Aliyyül Mürteza'ya, o Server-i kâinat,
Hususi nasihatler ederdi ona bizzat.
Bir gün de buyurdu ki: (Ya Ali, olma cimri.
Cömert ol ve katiyen, ayıplama kimseyi.
Buz, nasıl erir ise güneşin karşısında,
Öyle erir günahı, cömert insanların da.)
Bilal-i Habeşi de, rivayet eder ki hem:
Yanımıza gelmişti, bir zaman Fahr-i âlem.
Gayet sevinçli olup, tebessüm ediyordu.
Ondördüncü ay gibi, yüzü nur saçıyordu.
Dedim ki: (Anam, babam, feda olsun yoluna.
Sizdeki bu nur nedir, çok parlak geldi bana?)
Buyurdu: Amcam oğlu, kardeşim ve damadım,
Hakkında, Rabbimizden şimdi bir müjde aldım.
Nikah ettiği zaman, Ali'ye Fatıma'yı,
Rıdvan'a emretti ki, (Sallayıver Tuba'yı!)
O, Tuba ağacını, tutup salladığında,
Çok senetler saçıldı o ağaçtan anında.
Onların üzerinde, şu yazı vardı ki hem,
Ondandır işte benim bu sevincim ve neşem:
(Kim benim Resulümle, onun ehl-i beytini,
Severse, görmez onlar Cehennem ateşini.)
Peygamber efendimiz, buyurdu ki bir gün de:
Aç, susuz ve çıplakken halk kıyamet gününde,
Biz dört kişi, binekler üzerinde oluruz.
Ben, burak üzerinde bulunurum bahusus.
Salih aleyhisselam, devesine biner, ve,
Biner Fatıma dahi, Asba adlı deveye.
Aliyyül Mürteza da, cennet develerinden,
Birisine binerek, gider benim önümden.
(La ilahe illallah, Muhammed Resulullah!)

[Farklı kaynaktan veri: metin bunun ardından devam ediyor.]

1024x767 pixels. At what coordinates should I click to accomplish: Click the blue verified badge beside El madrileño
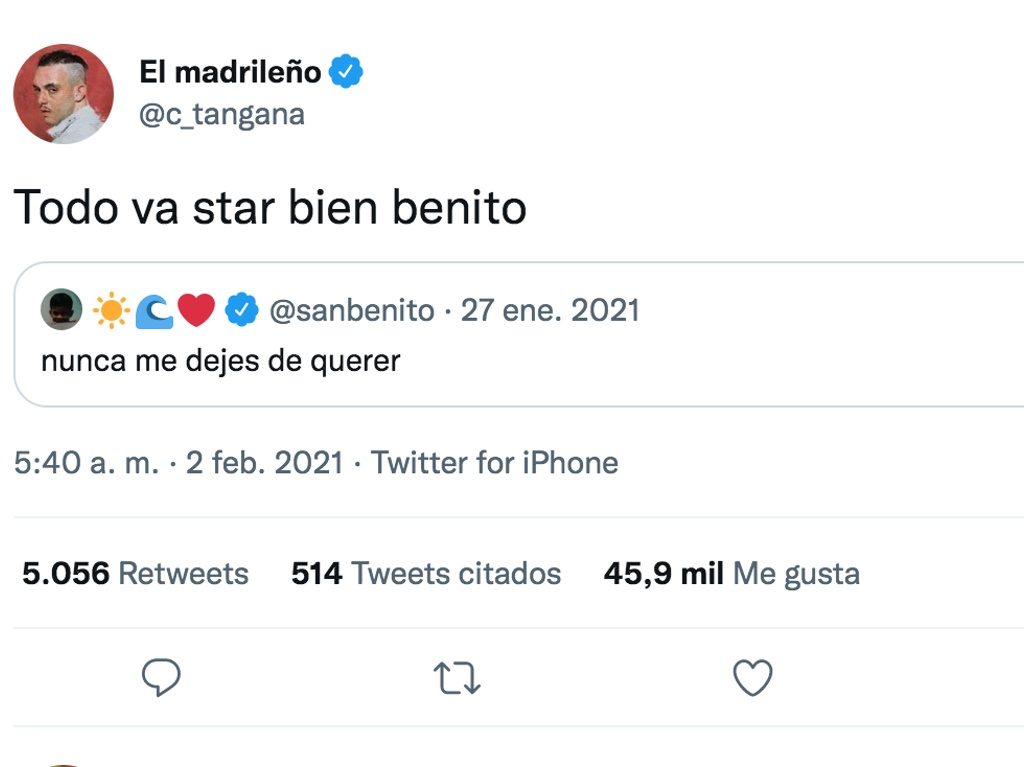point(345,72)

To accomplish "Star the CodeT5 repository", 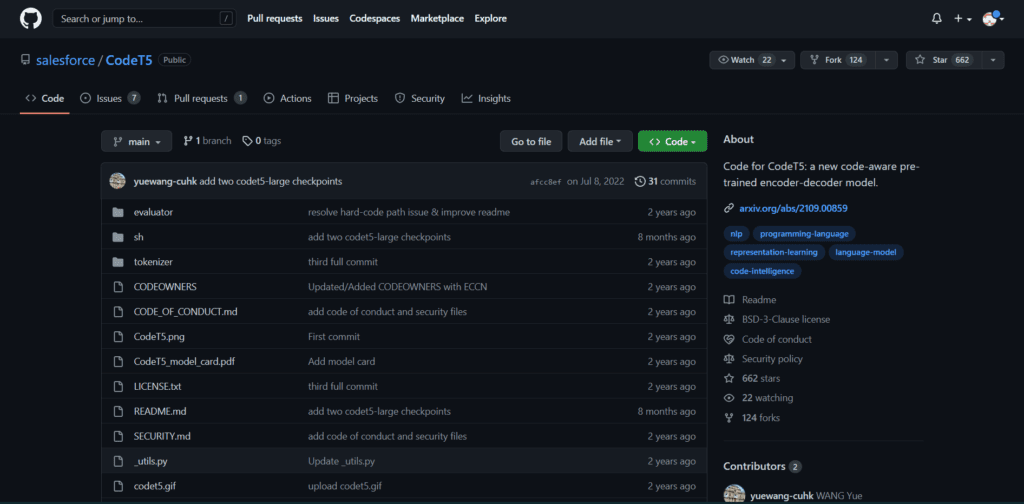I will click(940, 60).
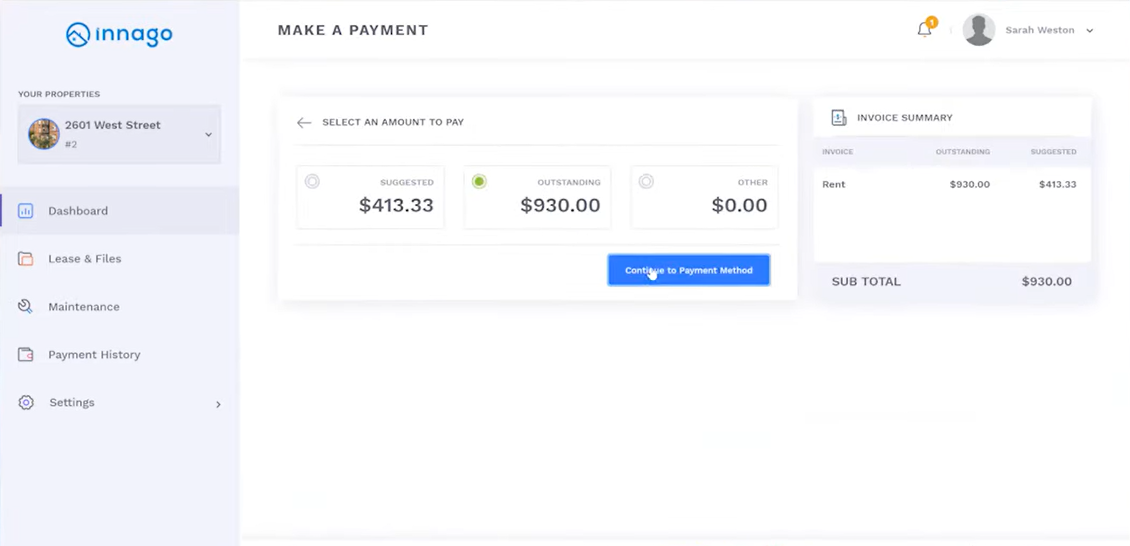Expand the Settings submenu chevron
The image size is (1130, 546).
(x=218, y=404)
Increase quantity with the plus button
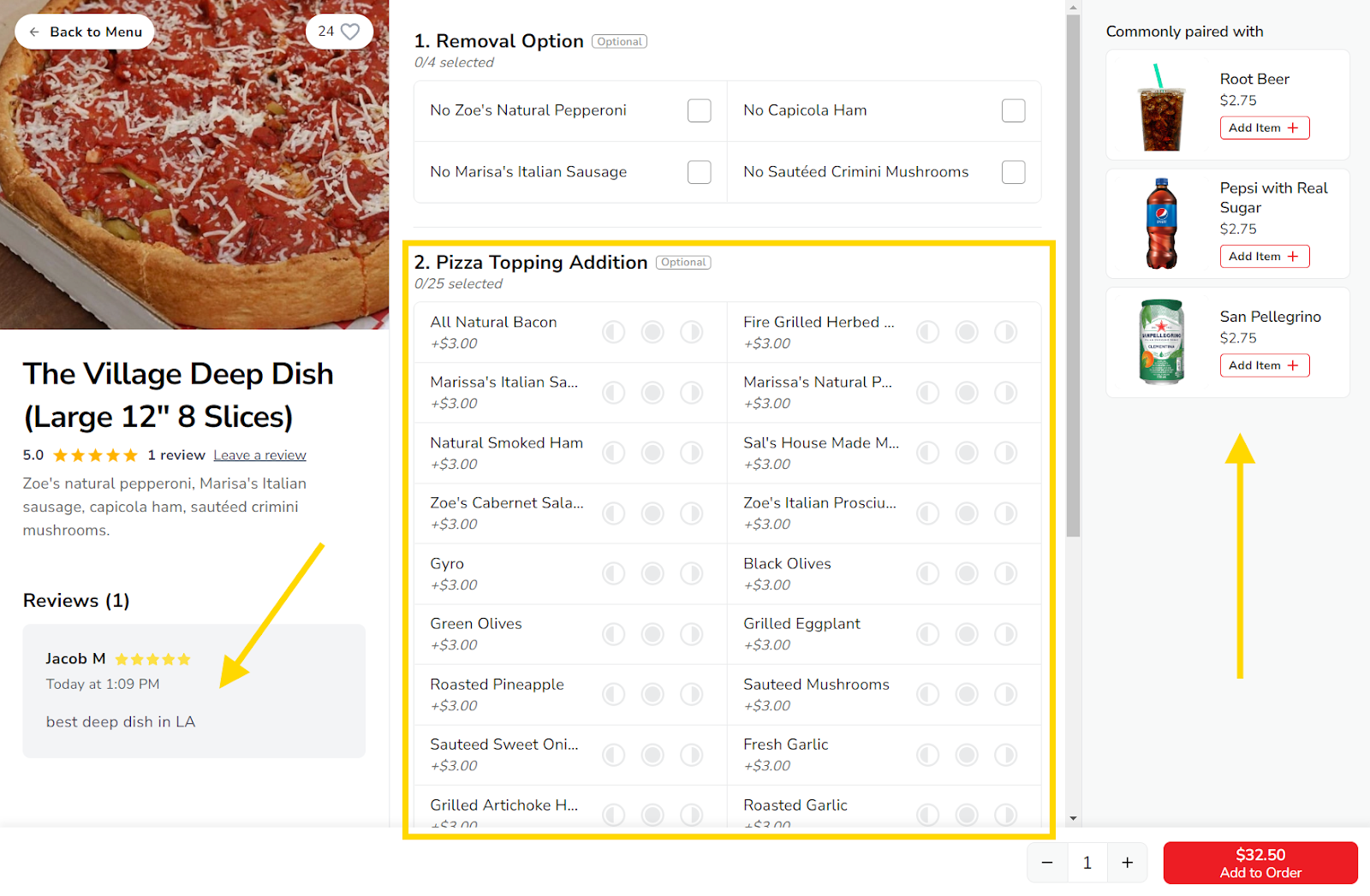The height and width of the screenshot is (896, 1370). [x=1128, y=863]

Diye nida edince, melekler görür nagah.
Kendi kendilerine, şöyle zannederler ki:
Bu, büyük meleklerden biridir elbette ki.
Hak teâlâ katından, o esnada bir nida,
Gelir ki, herkes onu işitirler o anda.
Der ki: (Ey mahşer halkı, o, bir melek değildir.
O, benim Habibimin eshabından Ali'dir.)
Bir gün de buyurdu ki: (O Kıyamet gününde,
Ben gelirim, Ali de durur benim önümde.
Liva-i hamd’i dahi, o taşır ki o zaman,
Sancak, iki parçadır sündüs ve istebrak'tan.)
Biri sual etti ki: (Ya Resul-i mücteba!
(Nasıl taşıyabilir, o sancağı acaba?)
Buyurdu ki: (Elbette, onu taşıyabilir.
Çünkü ona, çok üstün hasletler verilmiştir.
Sabrı bana benziyor, güzelliği Yusüf'e.